A similar bill in the Senate is sponsored by Sens. Sam Brownback, R-Kan., and Kent Conrad, D-N.D.

There are 54 doctors currently working around the state from the J-1 visa waiver program. Like other states, Kansas is authorized to provide waivers for up to 30 physicians a year.

The program is crucial in small farming towns like Meade, Greensburg and La Crosse, where it has become nearly impossible to recruit American doctors.

“It’s not just that it’s small and rural, it may be three hours from an urban center,” said Barbara Gibson, director of the primary care office at the Kansas Department of Health & Environment. “The distances, the remoteness and the population density – it’s just not a choice that a lot of physicians would make.”

While a quarter of the nation’s population lives in rural areas, only 10 percent of physicians practice there, according to the U.S. Department of Health and Human Services.

The J-1 visa waiver program has become a major means of placing doctors in underserved areas of the country, with more than 1,000 waivers requested in each of the past three years, according to a Government Accountability Office report issued last month.

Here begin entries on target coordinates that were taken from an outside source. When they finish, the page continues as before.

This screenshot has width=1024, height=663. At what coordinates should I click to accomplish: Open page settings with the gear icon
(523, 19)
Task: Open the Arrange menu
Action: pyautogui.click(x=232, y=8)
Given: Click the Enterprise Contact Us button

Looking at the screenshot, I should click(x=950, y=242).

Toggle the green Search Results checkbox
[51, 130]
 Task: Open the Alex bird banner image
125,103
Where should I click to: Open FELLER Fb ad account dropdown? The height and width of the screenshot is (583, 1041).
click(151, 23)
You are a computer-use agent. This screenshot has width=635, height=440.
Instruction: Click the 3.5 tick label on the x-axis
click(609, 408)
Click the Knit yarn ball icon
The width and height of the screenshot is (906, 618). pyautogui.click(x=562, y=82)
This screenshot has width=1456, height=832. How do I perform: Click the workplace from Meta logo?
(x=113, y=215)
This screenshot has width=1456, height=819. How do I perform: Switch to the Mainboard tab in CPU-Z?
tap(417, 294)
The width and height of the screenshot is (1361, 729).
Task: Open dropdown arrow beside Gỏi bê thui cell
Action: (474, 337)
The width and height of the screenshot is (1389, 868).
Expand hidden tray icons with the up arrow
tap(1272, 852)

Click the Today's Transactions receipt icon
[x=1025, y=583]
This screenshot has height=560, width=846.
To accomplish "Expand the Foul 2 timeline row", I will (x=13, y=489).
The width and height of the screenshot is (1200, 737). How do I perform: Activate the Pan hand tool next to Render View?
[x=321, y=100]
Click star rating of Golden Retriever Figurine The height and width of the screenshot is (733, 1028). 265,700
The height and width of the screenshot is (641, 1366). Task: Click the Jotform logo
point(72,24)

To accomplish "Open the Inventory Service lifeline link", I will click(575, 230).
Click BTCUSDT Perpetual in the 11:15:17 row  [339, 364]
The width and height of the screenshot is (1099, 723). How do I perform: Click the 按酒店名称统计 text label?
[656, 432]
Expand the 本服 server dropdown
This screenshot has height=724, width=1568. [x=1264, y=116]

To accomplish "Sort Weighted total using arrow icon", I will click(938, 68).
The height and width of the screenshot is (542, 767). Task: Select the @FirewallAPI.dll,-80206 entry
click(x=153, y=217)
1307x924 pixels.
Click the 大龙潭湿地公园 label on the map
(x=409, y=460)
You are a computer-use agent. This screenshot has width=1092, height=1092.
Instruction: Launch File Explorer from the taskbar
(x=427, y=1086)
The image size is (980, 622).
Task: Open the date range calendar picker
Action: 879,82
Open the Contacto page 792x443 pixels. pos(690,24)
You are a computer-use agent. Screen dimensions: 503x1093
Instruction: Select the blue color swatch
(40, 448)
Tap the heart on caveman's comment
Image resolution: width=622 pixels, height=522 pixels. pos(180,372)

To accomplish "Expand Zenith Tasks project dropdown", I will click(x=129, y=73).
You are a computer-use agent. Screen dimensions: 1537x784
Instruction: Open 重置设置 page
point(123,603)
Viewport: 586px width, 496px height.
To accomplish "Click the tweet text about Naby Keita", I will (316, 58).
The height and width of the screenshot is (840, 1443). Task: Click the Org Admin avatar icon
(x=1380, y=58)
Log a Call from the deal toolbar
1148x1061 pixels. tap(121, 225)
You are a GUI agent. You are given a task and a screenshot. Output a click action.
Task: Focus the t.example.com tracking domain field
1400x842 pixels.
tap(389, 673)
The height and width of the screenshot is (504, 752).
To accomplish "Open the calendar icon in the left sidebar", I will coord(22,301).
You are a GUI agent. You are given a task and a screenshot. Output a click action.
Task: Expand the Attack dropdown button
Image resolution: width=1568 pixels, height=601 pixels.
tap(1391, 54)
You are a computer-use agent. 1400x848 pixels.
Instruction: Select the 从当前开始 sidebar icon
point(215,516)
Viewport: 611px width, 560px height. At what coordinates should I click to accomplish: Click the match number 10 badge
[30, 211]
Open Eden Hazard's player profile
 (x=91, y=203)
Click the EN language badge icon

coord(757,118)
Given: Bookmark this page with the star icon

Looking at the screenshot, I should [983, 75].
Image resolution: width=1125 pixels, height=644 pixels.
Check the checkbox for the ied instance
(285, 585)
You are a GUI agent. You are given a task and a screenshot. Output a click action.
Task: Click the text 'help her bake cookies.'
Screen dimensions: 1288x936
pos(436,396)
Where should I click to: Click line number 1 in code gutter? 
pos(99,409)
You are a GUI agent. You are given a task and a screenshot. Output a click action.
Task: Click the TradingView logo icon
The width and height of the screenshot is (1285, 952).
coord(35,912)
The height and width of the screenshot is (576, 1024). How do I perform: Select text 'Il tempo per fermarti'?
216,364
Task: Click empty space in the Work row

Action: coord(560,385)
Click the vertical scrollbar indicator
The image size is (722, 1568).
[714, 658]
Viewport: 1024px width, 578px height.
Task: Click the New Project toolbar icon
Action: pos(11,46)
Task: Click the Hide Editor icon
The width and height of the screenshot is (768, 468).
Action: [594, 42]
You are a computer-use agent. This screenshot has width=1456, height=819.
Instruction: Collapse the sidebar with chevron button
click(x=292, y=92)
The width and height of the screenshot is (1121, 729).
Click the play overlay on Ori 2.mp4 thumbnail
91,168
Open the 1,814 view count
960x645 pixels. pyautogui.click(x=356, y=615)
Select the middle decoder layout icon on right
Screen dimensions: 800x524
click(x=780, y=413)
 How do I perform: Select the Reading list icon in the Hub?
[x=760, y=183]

The problem is particularly acute in Kansas, Gibson said, where only five of the state’s 105 counties are considered urban and 31 counties are considered frontier, with fewer than six persons per square mile.

Along with the isolation that some doctors feel in rural communities, many foreign graduates are surprised at how stressful the jobs can be. Not only do they put in long hours by day, but they remain on call in the evenings and on many weekends, often without any backup.

“Sometimes it’s pretty overwhelming,” said Shafeeq, whose wife and two young children also moved to Meade. “You have to make all the decisions alone. Sometimes I’ve been pretty nervous, but I think I’m doing OK.”

Though Shafeeq said living in Meade was a shock to the system after living in New York, he says he’s been pleasantly surprised by the warmth and openness of the community.

“The difference is that people are more human here, friendly and pretty nice,” Shafeeq said. “I feel like I’m one of the family here.”